The Letter #1

314 29 59
                                    

Ting tong!

Entah sudah berapa kali Arka menekan bel di depan pintu tetangga kesayangannya itu dengan tidak sabaran. Sudah lima menit ia berdiri di sana, tetapi si tuan rumah masih belum mempersilakannya masuk juga. Padahal ia tahu kalau Shilla jelas ada di dalamnya. Berkali-kali juga teleponnya diabaikan oleh si belahan jiwa. Kembali ia coba men-dial kontak Shilla, tetapi panggilannya itu hanya berakhir ditolak.

Selang beberapa detik setelahnya, terdengar suara kunci diputar, diikuti pintu yang terbuka. Arka disambut oleh Shilla dengan rambut sebahunya yang masih basah. Aroma sabun dan sampo yang sudah Arka hapal, ikut menguar saat gadis itu membuka pintu semakin lebar.

Rupanya Shilla baru selesai mandi. Pantas saja, Arka ditelantarkan di depan rumahnya begini.

"Berisik banget, tau, nggak? Bertamu apa ngajak berantem?" ketusnya.

"Ya, maap. Lo nggak bilang kalo lagi mandi."

"Dih, ngapain juga gue bilang kalo mau mandi?" sungut gadis itu lagi.

Arka menerobos masuk lalu duduk bersila di atas sofa ruang tamu Shilla. Benar-benar realisasi dari kalimat basa-basi "anggap saja rumah sendiri". Karena sudah terbiasa dengan hal itu dari dulu, Shilla jadi masa bodoh melihat tingkah manusia aneh itu. Gadis itu membiarkan pintu rumahnya tetap terbuka, kemudian berlalu menuju kamarnya.

Shilla kembali setelah mengeringkan rambutnya. Ia duduk di dekat Arka yang entah sedang menonton apa di ponselnya. Saat gadis itu ikut membuka gawainya, Arka langsung beringsut mendekat.

"Ada nggak, Cil?"

"Apaan?"

"Itu, yang kayak biasa."

"Ck, apa sih?" Shilla baru paham maksud cowok itu saat ia melihat Arka melirik benda persegi panjang yang ada di tangannya. "Oalah ... bentar gue liat dulu."

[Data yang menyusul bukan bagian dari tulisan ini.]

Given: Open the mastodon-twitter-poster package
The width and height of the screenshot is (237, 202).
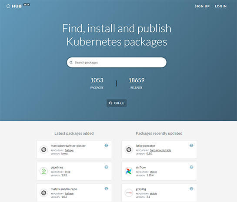Looking at the screenshot, I should point(68,146).
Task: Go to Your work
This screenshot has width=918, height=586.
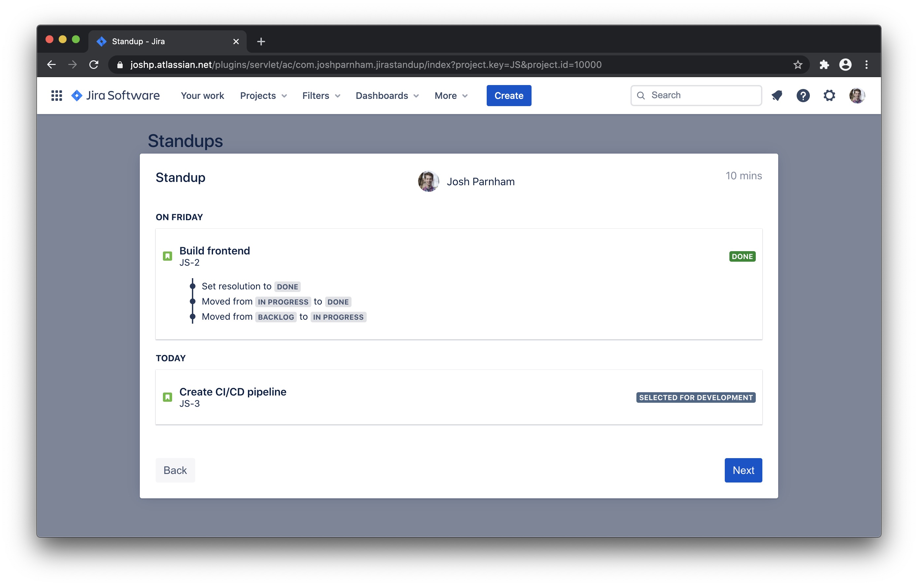Action: 202,95
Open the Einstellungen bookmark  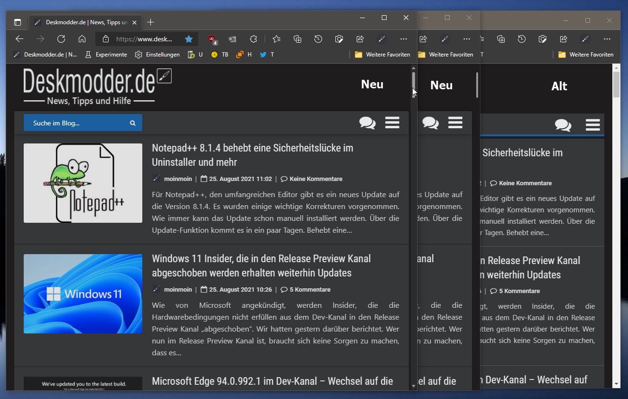[157, 55]
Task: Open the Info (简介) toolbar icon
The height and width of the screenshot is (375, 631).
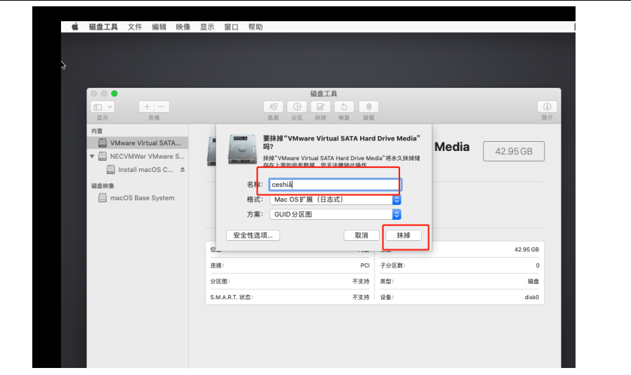Action: point(547,107)
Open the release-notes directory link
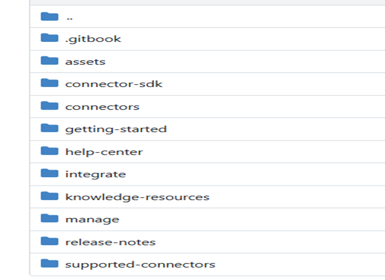 110,242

"Ada, nih." Gadis itu menunjukkan layar ponselnya yang menampilkan Whatsapp status update dari kontak yang bernama "Tante Rani".

Arka menatap unggahan wanita itu dalam diam. Selalu seperti itu. Sejak beberapa bulan terakhir, pemuda itu rutin memeriksa status update seseorang yang ia kenal sebagai "Mama" itu, melalui ponsel Shilla.

Ayo, kita bongkar sedikit rahasia Arka. Si pemilik nama Ravindra itu, ternyata diam-diam menyimpan bongkahan rindu dalam lubuk hatinya yang kelu. Kalau kalian mau tahu, beberapa kali bahkan Arka sudah menuju alamat rumah ibunya yang Shilla berikan dulu. Akan tetapi, yang ia lakukan hanyalah melewat sambil memelankan kecepatan motornya yang sedang melaju.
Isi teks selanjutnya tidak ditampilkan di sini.